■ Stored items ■
····················

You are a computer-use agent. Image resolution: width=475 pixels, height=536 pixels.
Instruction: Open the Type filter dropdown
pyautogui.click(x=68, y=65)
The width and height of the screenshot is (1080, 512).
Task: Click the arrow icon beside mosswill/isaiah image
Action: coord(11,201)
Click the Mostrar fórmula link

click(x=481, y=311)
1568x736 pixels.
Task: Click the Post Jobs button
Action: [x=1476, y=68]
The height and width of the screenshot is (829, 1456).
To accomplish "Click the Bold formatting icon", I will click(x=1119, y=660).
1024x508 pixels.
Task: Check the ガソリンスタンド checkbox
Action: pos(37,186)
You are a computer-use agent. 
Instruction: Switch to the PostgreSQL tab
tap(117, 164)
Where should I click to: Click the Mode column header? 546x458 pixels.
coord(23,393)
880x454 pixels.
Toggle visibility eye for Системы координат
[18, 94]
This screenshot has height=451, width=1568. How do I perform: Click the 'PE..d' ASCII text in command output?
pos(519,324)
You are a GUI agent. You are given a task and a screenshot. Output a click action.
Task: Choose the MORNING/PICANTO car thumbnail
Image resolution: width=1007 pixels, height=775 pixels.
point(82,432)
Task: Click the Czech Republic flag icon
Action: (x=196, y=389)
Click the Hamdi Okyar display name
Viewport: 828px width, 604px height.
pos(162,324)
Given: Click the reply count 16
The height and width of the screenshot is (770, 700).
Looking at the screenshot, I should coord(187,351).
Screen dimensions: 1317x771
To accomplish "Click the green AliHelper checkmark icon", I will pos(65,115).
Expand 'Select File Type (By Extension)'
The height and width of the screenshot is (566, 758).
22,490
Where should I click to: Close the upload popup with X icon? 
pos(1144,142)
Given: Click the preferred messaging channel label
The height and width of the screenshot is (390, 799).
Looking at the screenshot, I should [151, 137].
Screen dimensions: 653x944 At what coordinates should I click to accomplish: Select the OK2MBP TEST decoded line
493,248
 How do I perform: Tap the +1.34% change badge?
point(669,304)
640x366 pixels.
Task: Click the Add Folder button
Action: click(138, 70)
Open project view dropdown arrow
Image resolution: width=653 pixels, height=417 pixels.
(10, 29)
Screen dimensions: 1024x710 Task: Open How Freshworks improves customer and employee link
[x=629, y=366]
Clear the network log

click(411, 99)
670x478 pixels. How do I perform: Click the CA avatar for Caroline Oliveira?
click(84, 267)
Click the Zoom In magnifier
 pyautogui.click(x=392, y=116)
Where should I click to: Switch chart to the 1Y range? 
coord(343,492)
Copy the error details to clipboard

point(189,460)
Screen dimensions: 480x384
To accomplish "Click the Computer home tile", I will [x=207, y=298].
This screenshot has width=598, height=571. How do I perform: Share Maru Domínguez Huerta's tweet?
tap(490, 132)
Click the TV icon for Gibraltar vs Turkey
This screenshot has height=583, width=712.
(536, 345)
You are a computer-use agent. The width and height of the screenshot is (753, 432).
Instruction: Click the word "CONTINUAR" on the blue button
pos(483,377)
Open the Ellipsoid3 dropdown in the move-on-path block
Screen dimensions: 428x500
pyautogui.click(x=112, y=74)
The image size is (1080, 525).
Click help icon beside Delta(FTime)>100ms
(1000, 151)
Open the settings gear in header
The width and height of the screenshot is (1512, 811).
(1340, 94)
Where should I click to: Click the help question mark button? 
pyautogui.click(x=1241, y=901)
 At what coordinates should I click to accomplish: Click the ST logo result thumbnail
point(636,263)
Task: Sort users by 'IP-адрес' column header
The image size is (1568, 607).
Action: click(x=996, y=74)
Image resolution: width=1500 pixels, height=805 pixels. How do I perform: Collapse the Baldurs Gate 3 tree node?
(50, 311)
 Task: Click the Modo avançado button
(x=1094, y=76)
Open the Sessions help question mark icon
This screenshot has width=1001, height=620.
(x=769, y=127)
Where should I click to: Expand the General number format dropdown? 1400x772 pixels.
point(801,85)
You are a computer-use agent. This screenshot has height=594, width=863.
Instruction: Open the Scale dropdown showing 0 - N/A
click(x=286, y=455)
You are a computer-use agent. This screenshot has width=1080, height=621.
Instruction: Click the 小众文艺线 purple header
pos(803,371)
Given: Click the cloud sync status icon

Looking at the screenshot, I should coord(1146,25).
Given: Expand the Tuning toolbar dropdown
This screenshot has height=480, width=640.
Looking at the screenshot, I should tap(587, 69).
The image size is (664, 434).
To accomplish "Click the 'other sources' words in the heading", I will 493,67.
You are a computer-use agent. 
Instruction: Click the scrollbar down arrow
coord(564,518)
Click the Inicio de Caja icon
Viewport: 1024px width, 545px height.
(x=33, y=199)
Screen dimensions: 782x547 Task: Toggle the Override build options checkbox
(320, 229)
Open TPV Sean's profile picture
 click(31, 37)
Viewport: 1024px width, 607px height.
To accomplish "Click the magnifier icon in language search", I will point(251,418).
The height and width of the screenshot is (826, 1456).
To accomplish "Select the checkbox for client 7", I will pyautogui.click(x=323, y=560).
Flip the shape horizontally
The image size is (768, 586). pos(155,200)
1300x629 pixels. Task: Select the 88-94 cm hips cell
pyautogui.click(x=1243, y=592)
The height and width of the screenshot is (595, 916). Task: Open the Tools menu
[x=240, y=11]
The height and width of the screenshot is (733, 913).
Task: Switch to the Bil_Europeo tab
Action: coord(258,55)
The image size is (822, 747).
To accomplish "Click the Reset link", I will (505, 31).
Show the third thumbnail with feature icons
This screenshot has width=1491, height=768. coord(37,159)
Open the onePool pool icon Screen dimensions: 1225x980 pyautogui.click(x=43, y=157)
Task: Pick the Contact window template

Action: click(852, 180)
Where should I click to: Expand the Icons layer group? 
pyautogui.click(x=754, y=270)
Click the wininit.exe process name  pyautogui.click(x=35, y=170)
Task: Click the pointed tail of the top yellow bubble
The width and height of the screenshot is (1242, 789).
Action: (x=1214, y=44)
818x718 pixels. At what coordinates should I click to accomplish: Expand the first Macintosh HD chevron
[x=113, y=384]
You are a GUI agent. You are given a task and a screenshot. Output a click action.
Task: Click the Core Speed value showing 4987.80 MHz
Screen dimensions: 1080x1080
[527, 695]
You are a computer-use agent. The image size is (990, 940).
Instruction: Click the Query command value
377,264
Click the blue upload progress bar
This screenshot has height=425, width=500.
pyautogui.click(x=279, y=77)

····················

■ AIM OF THE TASK ■
Restate the data above word for word, omitting nothing.

■ TASK RESPONSE ■
You are a computer-use agent. Image resolution: width=475 pixels, height=536 pixels.
Instruction: Open the Type filter dropdown
pyautogui.click(x=68, y=65)
The width and height of the screenshot is (1080, 512).
Task: Click the arrow icon beside mosswill/isaiah image
Action: coord(11,201)
Click the Mostrar fórmula link

click(x=481, y=311)
1568x736 pixels.
Task: Click the Post Jobs button
Action: [x=1476, y=68]
The height and width of the screenshot is (829, 1456).
To accomplish "Click the Bold formatting icon", I will click(x=1119, y=660).
1024x508 pixels.
Task: Check the ガソリンスタンド checkbox
Action: pos(37,186)
You are a computer-use agent. 
Instruction: Switch to the PostgreSQL tab
tap(117, 164)
Where should I click to: Click the Mode column header? 546x458 pixels.
coord(23,393)
880x454 pixels.
Toggle visibility eye for Системы координат
[18, 94]
This screenshot has height=451, width=1568. How do I perform: Click the 'PE..d' ASCII text in command output?
pos(519,324)
You are a GUI agent. You are given a task and a screenshot. Output a click action.
Task: Choose the MORNING/PICANTO car thumbnail
Image resolution: width=1007 pixels, height=775 pixels.
point(82,432)
Task: Click the Czech Republic flag icon
Action: (x=196, y=389)
Click the Hamdi Okyar display name
Viewport: 828px width, 604px height.
pos(162,324)
Given: Click the reply count 16
The height and width of the screenshot is (770, 700).
Looking at the screenshot, I should coord(187,351).
Screen dimensions: 1317x771
To accomplish "Click the green AliHelper checkmark icon", I will pos(65,115).
Expand 'Select File Type (By Extension)'
The height and width of the screenshot is (566, 758).
22,490
Where should I click to: Close the upload popup with X icon? 
pos(1144,142)
Given: Click the preferred messaging channel label
The height and width of the screenshot is (390, 799).
Looking at the screenshot, I should [151, 137].
Screen dimensions: 653x944 At what coordinates should I click to accomplish: Select the OK2MBP TEST decoded line
493,248
 How do I perform: Tap the +1.34% change badge?
point(669,304)
640x366 pixels.
Task: Click the Add Folder button
Action: click(138, 70)
Open project view dropdown arrow
Image resolution: width=653 pixels, height=417 pixels.
(10, 29)
Screen dimensions: 1024x710 Task: Open How Freshworks improves customer and employee link
[x=629, y=366]
Clear the network log

click(411, 99)
670x478 pixels. How do I perform: Click the CA avatar for Caroline Oliveira?
click(84, 267)
Click the Zoom In magnifier
 pyautogui.click(x=392, y=116)
Where should I click to: Switch chart to the 1Y range? 
coord(343,492)
Copy the error details to clipboard

point(189,460)
Screen dimensions: 480x384
To accomplish "Click the Computer home tile", I will [x=207, y=298].
This screenshot has width=598, height=571. How do I perform: Share Maru Domínguez Huerta's tweet?
tap(490, 132)
Click the TV icon for Gibraltar vs Turkey
This screenshot has height=583, width=712.
(536, 345)
You are a computer-use agent. The width and height of the screenshot is (753, 432).
Instruction: Click the word "CONTINUAR" on the blue button
pos(483,377)
Open the Ellipsoid3 dropdown in the move-on-path block
Screen dimensions: 428x500
pyautogui.click(x=112, y=74)
The image size is (1080, 525).
Click help icon beside Delta(FTime)>100ms
(1000, 151)
Open the settings gear in header
The width and height of the screenshot is (1512, 811).
(1340, 94)
Where should I click to: Click the help question mark button? 
pyautogui.click(x=1241, y=901)
 At what coordinates should I click to accomplish: Click the ST logo result thumbnail
point(636,263)
Task: Sort users by 'IP-адрес' column header
The image size is (1568, 607).
Action: click(x=996, y=74)
Image resolution: width=1500 pixels, height=805 pixels. How do I perform: Collapse the Baldurs Gate 3 tree node?
(50, 311)
 Task: Click the Modo avançado button
(x=1094, y=76)
Open the Sessions help question mark icon
This screenshot has width=1001, height=620.
(x=769, y=127)
Where should I click to: Expand the General number format dropdown? 1400x772 pixels.
point(801,85)
You are a computer-use agent. This screenshot has height=594, width=863.
Instruction: Open the Scale dropdown showing 0 - N/A
click(x=286, y=455)
You are a computer-use agent. This screenshot has width=1080, height=621.
Instruction: Click the 小众文艺线 purple header
pos(803,371)
Given: Click the cloud sync status icon

Looking at the screenshot, I should coord(1146,25).
Given: Expand the Tuning toolbar dropdown
This screenshot has height=480, width=640.
Looking at the screenshot, I should tap(587, 69).
The image size is (664, 434).
To accomplish "Click the 'other sources' words in the heading", I will 493,67.
You are a computer-use agent. 
Instruction: Click the scrollbar down arrow
coord(564,518)
Click the Inicio de Caja icon
Viewport: 1024px width, 545px height.
(x=33, y=199)
Screen dimensions: 782x547 Task: Toggle the Override build options checkbox
(320, 229)
Open TPV Sean's profile picture
 click(31, 37)
Viewport: 1024px width, 607px height.
To accomplish "Click the magnifier icon in language search", I will point(251,418).
The height and width of the screenshot is (826, 1456).
To accomplish "Select the checkbox for client 7", I will pyautogui.click(x=323, y=560).
Flip the shape horizontally
The image size is (768, 586). pos(155,200)
1300x629 pixels. Task: Select the 88-94 cm hips cell
pyautogui.click(x=1243, y=592)
The height and width of the screenshot is (595, 916). Task: Open the Tools menu
[x=240, y=11]
The height and width of the screenshot is (733, 913).
Task: Switch to the Bil_Europeo tab
Action: coord(258,55)
The image size is (822, 747).
To accomplish "Click the Reset link", I will (505, 31).
Show the third thumbnail with feature icons
This screenshot has width=1491, height=768. coord(37,159)
Open the onePool pool icon Screen dimensions: 1225x980 pyautogui.click(x=43, y=157)
Task: Pick the Contact window template

Action: click(852, 180)
Where should I click to: Expand the Icons layer group? 
pyautogui.click(x=754, y=270)
Click the wininit.exe process name  pyautogui.click(x=35, y=170)
Task: Click the pointed tail of the top yellow bubble
The width and height of the screenshot is (1242, 789).
Action: (x=1214, y=44)
818x718 pixels. At what coordinates should I click to accomplish: Expand the first Macintosh HD chevron
[x=113, y=384]
You are a GUI agent. You are given a task and a screenshot. Output a click action.
Task: Click the Core Speed value showing 4987.80 MHz
Screen dimensions: 1080x1080
[527, 695]
You are a computer-use agent. The image size is (990, 940).
Instruction: Click the Query command value
377,264
Click the blue upload progress bar
This screenshot has height=425, width=500.
pyautogui.click(x=279, y=77)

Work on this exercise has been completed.